Data entries
**********

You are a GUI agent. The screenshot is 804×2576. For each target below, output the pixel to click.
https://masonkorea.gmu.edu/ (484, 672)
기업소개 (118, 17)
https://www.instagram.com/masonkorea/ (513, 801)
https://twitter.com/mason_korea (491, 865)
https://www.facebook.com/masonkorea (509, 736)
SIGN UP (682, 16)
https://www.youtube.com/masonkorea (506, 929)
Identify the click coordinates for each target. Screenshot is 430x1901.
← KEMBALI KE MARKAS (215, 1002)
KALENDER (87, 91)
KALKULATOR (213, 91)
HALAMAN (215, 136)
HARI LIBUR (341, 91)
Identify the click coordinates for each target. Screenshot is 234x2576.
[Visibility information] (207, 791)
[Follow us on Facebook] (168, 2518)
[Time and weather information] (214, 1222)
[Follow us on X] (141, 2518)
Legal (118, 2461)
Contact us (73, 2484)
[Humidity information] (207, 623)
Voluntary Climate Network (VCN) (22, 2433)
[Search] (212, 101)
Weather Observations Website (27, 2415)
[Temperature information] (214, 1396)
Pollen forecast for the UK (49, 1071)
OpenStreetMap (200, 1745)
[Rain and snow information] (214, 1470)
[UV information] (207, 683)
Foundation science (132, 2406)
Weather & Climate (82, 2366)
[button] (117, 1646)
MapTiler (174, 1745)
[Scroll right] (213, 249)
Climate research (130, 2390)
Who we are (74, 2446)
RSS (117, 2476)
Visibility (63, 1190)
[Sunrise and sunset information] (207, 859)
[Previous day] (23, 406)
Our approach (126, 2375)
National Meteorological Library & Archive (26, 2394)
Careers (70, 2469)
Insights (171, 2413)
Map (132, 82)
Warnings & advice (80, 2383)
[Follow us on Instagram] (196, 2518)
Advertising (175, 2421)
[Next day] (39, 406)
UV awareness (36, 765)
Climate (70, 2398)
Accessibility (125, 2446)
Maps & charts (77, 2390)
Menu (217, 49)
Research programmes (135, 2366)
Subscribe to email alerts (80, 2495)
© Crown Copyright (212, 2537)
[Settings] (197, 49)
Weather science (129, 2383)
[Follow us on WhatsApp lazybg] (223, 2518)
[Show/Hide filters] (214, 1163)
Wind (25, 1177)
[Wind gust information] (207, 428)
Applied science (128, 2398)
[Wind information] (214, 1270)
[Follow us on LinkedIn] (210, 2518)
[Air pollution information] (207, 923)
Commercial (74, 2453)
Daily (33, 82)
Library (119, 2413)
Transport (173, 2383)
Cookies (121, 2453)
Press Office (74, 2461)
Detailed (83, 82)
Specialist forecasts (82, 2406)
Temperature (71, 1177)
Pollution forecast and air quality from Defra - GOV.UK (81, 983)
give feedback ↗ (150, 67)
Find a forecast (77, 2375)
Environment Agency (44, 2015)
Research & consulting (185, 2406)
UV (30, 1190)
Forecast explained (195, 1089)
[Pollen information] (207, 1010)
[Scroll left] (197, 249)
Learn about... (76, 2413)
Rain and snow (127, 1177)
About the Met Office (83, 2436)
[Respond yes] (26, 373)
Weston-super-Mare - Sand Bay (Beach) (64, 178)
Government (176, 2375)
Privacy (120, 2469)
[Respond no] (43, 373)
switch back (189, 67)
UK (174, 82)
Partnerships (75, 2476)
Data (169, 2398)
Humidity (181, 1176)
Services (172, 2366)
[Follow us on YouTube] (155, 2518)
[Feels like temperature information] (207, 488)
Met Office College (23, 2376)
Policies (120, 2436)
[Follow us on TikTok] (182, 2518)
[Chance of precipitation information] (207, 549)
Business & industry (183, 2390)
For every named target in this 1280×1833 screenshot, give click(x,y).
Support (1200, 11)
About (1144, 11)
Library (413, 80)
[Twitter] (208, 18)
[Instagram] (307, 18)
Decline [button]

**********

> [EXERCISE AIM] Take the stretch of lines above from the one containing "Commercial (74, 2453)" through the one containing "Find a forecast (77, 2375)" and repeat it exactly, adding no other line.

> [COMPLETED EXERCISE]
Commercial (74, 2453)
Daily (33, 82)
Library (119, 2413)
Transport (173, 2383)
Cookies (121, 2453)
Press Office (74, 2461)
Detailed (83, 82)
Specialist forecasts (82, 2406)
Temperature (71, 1177)
Pollution forecast and air quality from Defra - GOV.UK (81, 983)
give feedback ↗ (150, 67)
Find a forecast (77, 2375)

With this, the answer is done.